[Source records]

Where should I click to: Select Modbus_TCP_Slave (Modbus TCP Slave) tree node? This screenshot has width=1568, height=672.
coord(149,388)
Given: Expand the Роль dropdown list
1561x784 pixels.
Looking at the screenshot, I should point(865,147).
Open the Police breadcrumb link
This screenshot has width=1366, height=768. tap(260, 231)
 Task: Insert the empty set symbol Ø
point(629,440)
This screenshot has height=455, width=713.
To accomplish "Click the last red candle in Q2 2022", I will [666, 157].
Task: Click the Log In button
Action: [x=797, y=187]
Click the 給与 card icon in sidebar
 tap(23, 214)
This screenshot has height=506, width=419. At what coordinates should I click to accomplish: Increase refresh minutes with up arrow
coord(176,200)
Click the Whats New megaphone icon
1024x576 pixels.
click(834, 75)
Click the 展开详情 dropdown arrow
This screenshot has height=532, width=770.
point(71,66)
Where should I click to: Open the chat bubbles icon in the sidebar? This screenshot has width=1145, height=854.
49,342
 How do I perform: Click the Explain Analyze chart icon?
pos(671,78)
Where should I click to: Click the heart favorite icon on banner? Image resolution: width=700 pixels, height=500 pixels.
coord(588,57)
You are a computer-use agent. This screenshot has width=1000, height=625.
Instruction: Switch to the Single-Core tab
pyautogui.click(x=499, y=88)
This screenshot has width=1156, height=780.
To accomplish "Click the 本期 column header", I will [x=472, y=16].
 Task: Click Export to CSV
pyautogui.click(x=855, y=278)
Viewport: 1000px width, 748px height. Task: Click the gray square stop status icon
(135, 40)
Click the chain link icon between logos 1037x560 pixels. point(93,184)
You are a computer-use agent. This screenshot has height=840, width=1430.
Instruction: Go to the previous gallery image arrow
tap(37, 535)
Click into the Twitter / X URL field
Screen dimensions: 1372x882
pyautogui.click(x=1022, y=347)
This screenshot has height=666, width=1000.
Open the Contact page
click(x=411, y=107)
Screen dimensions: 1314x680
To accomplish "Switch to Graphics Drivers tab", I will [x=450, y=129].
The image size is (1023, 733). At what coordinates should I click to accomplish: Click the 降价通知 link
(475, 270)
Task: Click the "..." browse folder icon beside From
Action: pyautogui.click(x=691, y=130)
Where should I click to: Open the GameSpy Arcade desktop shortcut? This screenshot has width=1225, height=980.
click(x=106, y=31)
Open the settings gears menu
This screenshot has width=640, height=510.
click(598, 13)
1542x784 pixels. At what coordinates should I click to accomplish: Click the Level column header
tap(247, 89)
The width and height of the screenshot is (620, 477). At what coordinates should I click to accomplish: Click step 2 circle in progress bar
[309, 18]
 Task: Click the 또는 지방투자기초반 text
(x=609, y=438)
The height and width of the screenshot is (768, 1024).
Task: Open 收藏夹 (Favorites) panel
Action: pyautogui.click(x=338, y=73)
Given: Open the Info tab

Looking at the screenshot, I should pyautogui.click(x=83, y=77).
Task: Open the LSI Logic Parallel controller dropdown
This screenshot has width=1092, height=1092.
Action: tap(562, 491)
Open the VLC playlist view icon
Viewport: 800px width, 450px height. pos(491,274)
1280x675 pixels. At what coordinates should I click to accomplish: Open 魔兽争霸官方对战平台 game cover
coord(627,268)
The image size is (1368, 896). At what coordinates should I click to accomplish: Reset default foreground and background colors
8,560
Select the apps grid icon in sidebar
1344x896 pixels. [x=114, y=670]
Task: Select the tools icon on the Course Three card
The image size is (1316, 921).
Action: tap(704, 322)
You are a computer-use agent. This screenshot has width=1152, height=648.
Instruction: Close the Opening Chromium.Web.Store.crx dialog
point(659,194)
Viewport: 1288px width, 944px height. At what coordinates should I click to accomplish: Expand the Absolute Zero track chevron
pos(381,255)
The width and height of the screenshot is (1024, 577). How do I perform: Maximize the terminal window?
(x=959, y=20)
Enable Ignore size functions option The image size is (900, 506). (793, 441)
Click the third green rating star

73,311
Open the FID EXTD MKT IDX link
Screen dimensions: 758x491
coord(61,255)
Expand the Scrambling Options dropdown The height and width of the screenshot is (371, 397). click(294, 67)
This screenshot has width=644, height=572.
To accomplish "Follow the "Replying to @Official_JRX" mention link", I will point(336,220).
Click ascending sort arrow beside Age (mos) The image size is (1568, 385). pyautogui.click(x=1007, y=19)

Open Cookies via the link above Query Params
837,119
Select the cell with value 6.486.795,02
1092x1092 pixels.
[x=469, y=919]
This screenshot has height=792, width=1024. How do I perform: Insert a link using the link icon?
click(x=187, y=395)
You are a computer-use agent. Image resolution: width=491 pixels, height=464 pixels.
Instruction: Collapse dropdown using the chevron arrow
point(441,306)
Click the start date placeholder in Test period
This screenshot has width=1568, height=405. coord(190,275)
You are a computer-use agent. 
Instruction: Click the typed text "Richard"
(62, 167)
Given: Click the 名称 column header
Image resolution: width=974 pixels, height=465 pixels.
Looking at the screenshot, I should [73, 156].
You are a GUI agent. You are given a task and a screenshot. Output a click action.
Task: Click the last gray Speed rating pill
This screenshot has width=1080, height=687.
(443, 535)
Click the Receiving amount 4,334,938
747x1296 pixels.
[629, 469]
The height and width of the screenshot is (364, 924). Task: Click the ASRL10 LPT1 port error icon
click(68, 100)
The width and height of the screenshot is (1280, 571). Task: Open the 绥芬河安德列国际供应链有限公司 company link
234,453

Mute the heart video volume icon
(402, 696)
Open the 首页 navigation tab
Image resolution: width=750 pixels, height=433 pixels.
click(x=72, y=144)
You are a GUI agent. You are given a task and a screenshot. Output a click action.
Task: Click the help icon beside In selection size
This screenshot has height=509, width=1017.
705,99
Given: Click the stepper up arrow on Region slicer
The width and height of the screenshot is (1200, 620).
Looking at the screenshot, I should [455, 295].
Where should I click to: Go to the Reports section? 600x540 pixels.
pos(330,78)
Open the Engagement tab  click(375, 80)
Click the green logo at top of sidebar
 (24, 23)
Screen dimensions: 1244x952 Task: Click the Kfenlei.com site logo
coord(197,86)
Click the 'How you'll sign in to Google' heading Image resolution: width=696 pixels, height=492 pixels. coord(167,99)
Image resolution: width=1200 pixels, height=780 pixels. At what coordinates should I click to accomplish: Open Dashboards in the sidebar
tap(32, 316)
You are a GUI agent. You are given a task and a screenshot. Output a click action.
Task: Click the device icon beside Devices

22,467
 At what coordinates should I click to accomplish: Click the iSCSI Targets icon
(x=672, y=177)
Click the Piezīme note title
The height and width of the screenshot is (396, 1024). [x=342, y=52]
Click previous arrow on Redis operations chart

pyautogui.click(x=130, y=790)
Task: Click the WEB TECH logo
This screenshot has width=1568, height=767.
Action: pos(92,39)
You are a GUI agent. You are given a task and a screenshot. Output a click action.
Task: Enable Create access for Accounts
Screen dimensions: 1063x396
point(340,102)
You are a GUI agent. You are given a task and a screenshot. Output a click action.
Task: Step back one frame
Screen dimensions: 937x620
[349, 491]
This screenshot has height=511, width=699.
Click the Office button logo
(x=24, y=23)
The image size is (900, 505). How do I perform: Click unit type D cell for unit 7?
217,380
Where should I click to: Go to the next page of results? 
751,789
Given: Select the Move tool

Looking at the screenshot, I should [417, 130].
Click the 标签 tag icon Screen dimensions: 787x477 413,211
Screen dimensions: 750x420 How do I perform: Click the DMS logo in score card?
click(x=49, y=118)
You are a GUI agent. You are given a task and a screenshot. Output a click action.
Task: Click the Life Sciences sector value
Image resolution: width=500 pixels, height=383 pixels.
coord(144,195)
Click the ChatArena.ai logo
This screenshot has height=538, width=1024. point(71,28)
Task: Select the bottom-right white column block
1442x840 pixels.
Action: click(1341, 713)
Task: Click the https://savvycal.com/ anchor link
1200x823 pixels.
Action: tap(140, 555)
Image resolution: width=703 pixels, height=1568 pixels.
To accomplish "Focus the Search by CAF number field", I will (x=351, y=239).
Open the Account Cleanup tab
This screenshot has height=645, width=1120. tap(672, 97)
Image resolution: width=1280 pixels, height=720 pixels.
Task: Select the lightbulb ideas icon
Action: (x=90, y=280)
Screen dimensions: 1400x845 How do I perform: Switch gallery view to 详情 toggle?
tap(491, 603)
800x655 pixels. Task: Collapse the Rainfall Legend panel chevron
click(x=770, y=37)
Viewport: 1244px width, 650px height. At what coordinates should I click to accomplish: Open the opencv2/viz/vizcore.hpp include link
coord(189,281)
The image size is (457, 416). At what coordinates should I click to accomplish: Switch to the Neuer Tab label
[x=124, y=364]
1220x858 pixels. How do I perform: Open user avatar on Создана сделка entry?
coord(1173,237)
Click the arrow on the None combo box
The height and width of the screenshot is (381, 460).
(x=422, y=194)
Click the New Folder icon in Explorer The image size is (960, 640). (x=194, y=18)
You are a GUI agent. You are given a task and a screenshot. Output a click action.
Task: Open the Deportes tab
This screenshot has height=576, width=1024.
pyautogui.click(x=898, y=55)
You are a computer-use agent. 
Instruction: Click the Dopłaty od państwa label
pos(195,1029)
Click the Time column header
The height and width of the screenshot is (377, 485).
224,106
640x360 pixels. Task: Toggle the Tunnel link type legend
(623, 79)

EXERCISE PROMPT:
A verbatim transcription is needed of the lines above, starting at the line with "This screenshot has height=455, width=713." and ending at the line with "Click the 展开详情 dropdown arrow", both included, and of nothing else.

RESPONSE TO THE TASK:
This screenshot has height=455, width=713.
To accomplish "Click the last red candle in Q2 2022", I will [666, 157].
Task: Click the Log In button
Action: [x=797, y=187]
Click the 給与 card icon in sidebar
 tap(23, 214)
This screenshot has height=506, width=419. At what coordinates should I click to accomplish: Increase refresh minutes with up arrow
coord(176,200)
Click the Whats New megaphone icon
1024x576 pixels.
click(834, 75)
Click the 展开详情 dropdown arrow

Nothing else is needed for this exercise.